*** RECORDS SUPPLIED ***

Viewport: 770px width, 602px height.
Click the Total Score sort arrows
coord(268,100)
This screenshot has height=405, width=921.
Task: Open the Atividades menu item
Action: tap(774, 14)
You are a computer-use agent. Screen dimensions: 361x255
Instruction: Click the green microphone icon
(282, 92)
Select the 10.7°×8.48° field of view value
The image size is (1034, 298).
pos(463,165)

***

• TASK: From the line containing "Select the 10.7°×8.48° field of view value" down to the final line of the data, write out every line exactly; both the first and last of these belong in your answer, and nothing else does.

• RESPONSE TO THIS TASK:
Select the 10.7°×8.48° field of view value
The image size is (1034, 298).
pos(463,165)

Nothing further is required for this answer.